C’est une nouvelle qui réjouit le cœur des fidèles et honore la terre de Vendée, toujours féconde en vocations et en fidélité. Le Père Serrano, figure dévouée de la paroisse des pères Baudouin et Monnereau aux Brouzils, a vu son humilité et sa persévérance récompensées. Ce vendredi 5 décembre 2025, la Providence a permis que ce prêtre vénézuélien, âgé de soixante-deux ans et présent sur nos terres de manière continue depuis 2016, soit officiellement reconnu comme citoyen français. Cette décision, inscrite dans les décrets de naturalisation du Journal Officiel de la République française daté du 30 novembre 2025, vient clore un chapitre administratif douloureux marqué par une vision purement matérialiste de l’existence sacerdotale.

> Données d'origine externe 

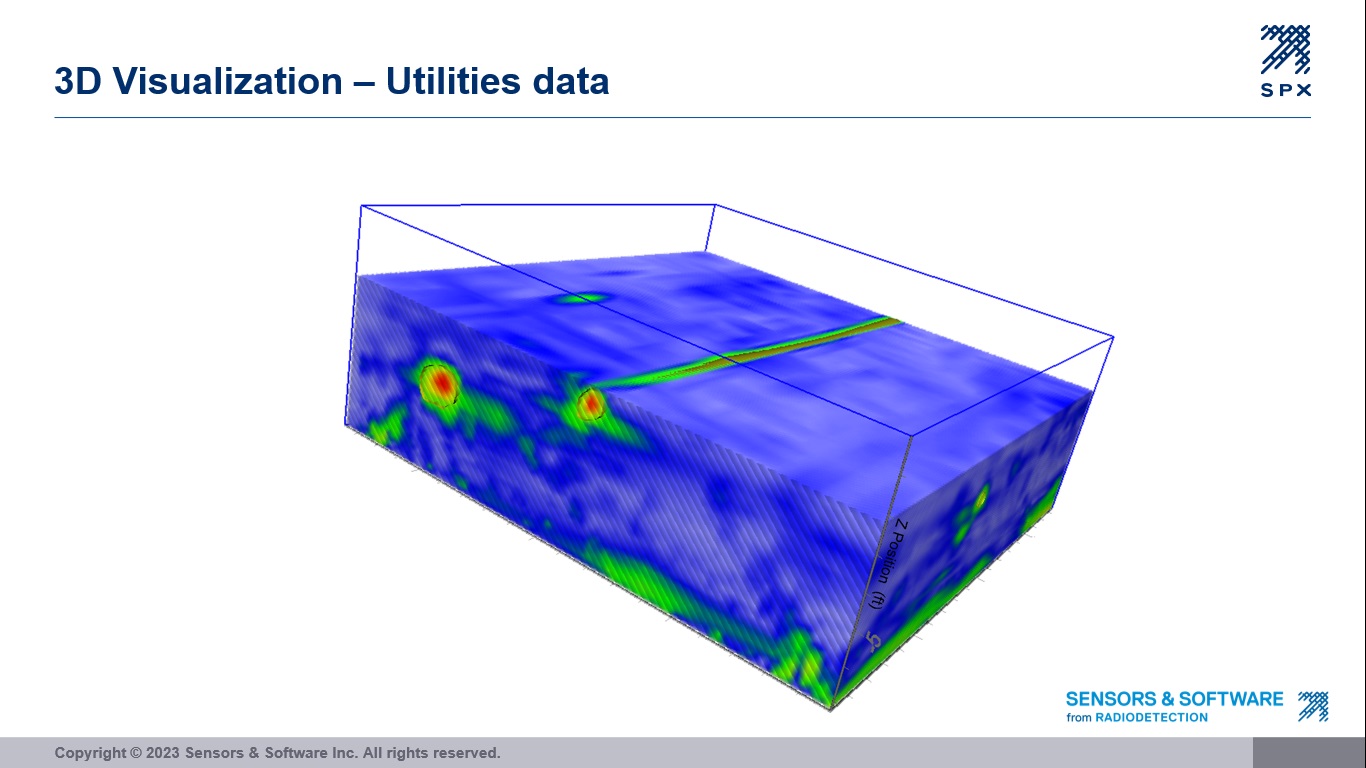Click the Radiodetection hatch-pattern mark beside Sensors & Software
The height and width of the screenshot is (768, 1366).
(1311, 705)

Il y a près d’un mois, l’administration, dans une logique comptable ignorant la réalité de la vie consacrée, avait refusé cette naturalisation au motif de « revenus insuffisants ». En effet, le Père Serrano perçoit mensuellement 680 euros, une somme jugée trop faible par les critères séculiers, mais qui suffit amplement à un homme d’Église ayant fait vœu de pauvreté. Comme l’expliquait le clerc avec sagesse : « Ils ne savent pas comment vit un prêtre religieux. On est logé. Et puis, même la santé, l’assurance, la mutuelle santé, tout est couvert. Soit par la congrégation, soit par le diocèse qui nous emploie chaque mois ». Loin de la misère, cette situation reflète la liberté de celui qui ne s’attache pas aux biens de ce monde. Le prêtre avait d’ailleurs précisé reverser régulièrement le surplus non dépensé à sa congrégation, prouvant ainsi qu’il ne serait jamais une charge pour l’État.

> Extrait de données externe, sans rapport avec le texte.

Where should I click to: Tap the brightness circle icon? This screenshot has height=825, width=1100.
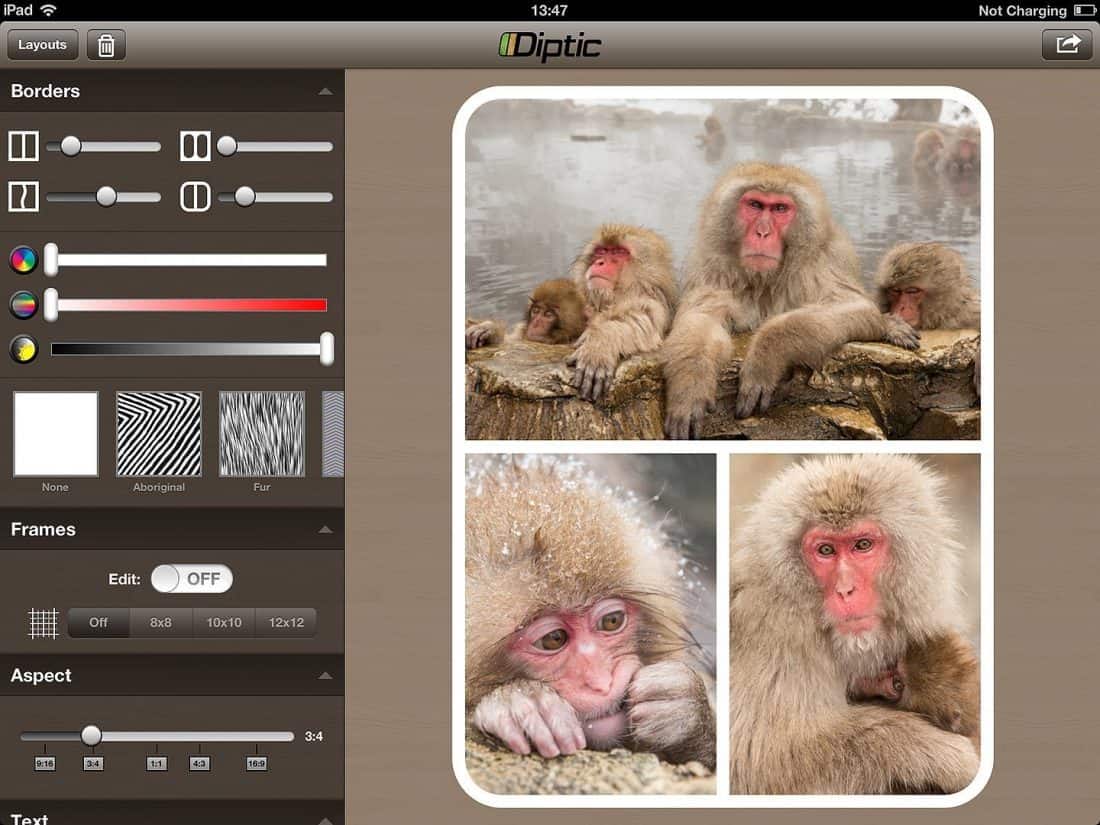click(24, 349)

Face à cette injustice bureaucratique, la Chrétienté locale s’est levée avec une vigueur exemplaire. Une mobilisation sans faille a uni les maires de la paroisse, la députée du secteur Véronique Besse, et le peuple des fidèles. Une pétition, véritable plébiscite de charité, a recueilli près de 4 000 signatures pour soutenir le pasteur. Le Père Serrano reconnaît humblement cette aide précieuse : « Je pense que la mobilisation de certains maires de la paroisse, de la députée du secteur Véronique Besse, des paroissiens a payé. C’est une addition de forces ». Sans même avoir eu besoin de déposer le recours qu’il envisageait avant le 20 décembre, la décision a été révisée par la sous-direction de l’accès à la nationalité française, sise à Rezé.

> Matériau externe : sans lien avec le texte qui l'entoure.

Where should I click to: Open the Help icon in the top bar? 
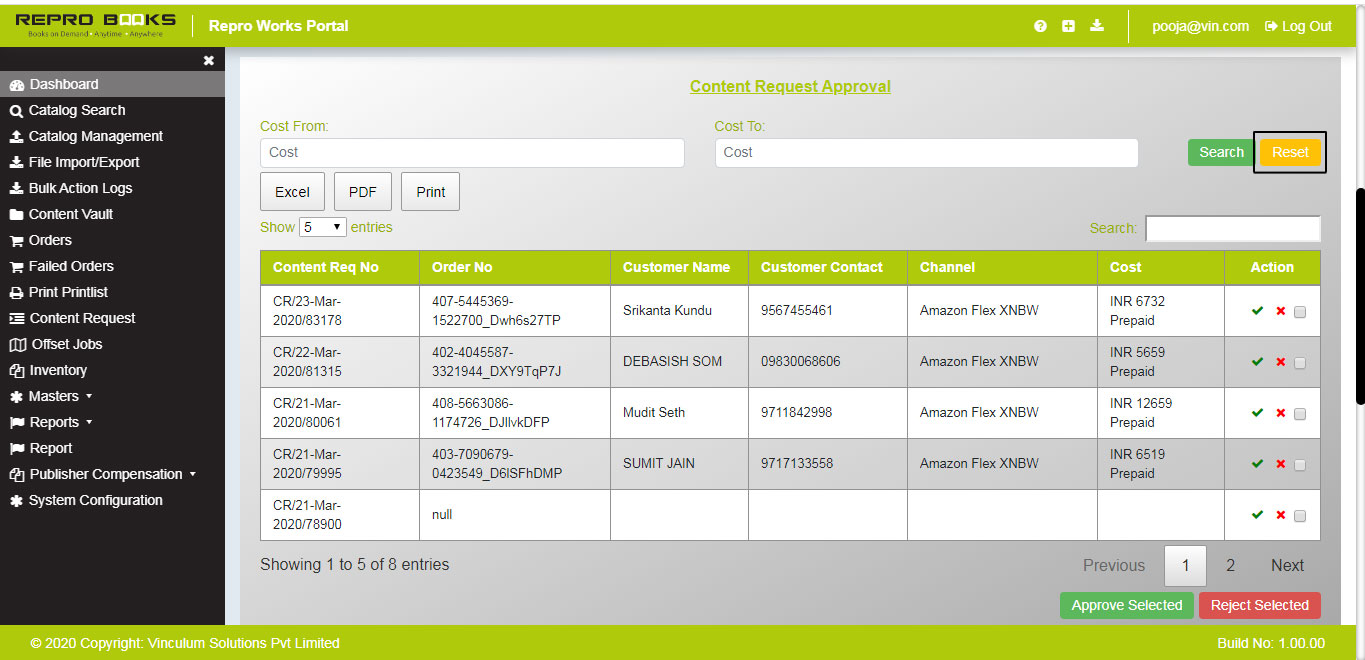(1040, 26)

Désormais, le curé peut poursuivre son apostolat avec une sérénité retrouvée. « En obtenant la nationalité française, je suis soulagé de ne plus avoir, chaque année, à faire une demande de titre de séjour », confie-t-il. Cette régularisation met fin à des démarches fastidieuses pour un homme dont l’âme et la vie sont déjà offertes à la France. Signe ultime de son attachement charnel et spirituel à notre patrie, le Père Serrano a déjà pris ses dispositions pour son dernier repos, ayant « même déjà payé ma sépulture, à Chavagne-en-Paillers ». Ainsi, par ce décret, la France honore celui qui l’a choisie non pour ses richesses matérielles, mais pour y servir Dieu jusqu’à son dernier souffle.